Stored items
━━━━━━━━━━━━━━━━━━━━━━━━━━━━━━

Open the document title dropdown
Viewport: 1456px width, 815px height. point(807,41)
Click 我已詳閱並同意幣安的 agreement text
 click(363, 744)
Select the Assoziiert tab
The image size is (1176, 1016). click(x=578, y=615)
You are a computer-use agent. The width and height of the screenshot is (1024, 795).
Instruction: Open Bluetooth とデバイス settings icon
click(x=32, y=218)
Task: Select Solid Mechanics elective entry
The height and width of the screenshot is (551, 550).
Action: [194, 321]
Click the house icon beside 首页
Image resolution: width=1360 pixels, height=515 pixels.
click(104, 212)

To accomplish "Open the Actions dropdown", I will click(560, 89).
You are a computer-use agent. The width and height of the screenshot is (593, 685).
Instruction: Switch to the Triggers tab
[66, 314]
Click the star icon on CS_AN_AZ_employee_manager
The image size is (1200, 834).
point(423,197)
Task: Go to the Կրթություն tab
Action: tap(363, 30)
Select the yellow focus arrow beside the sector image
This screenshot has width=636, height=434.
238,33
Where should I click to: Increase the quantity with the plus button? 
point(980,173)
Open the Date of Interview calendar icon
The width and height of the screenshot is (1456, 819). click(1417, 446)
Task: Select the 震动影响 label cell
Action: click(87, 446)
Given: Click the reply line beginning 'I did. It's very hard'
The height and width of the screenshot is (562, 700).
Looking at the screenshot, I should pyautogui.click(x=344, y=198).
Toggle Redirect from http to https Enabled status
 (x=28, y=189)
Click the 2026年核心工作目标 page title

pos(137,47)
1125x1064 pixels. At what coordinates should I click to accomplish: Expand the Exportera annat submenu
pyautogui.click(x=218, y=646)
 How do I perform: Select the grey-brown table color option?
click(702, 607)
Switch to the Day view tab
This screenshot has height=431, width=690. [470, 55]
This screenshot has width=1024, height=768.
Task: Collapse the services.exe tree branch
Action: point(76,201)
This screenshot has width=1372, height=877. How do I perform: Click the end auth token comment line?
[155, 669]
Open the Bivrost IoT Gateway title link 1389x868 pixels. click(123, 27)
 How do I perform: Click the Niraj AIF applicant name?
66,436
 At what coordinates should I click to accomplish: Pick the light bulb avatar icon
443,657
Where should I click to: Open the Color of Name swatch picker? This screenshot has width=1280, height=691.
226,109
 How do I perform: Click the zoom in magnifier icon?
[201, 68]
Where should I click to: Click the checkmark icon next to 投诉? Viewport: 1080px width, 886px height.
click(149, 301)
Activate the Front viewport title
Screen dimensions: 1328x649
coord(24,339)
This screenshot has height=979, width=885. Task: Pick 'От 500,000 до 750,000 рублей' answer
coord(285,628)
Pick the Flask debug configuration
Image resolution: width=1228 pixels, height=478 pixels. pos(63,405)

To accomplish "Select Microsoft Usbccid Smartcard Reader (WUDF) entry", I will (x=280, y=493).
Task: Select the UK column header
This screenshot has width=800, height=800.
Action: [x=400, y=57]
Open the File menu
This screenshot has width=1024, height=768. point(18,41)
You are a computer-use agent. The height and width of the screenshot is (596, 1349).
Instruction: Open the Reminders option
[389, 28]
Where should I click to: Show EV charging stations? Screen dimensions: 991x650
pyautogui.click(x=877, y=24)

━━━━━━━━━━━━━━━━━━━━━━━━━━━━━━

■ Exercise directions ■
Answer with a single number: the count of lines above that contain the string "entry".

■ Finished task ■
2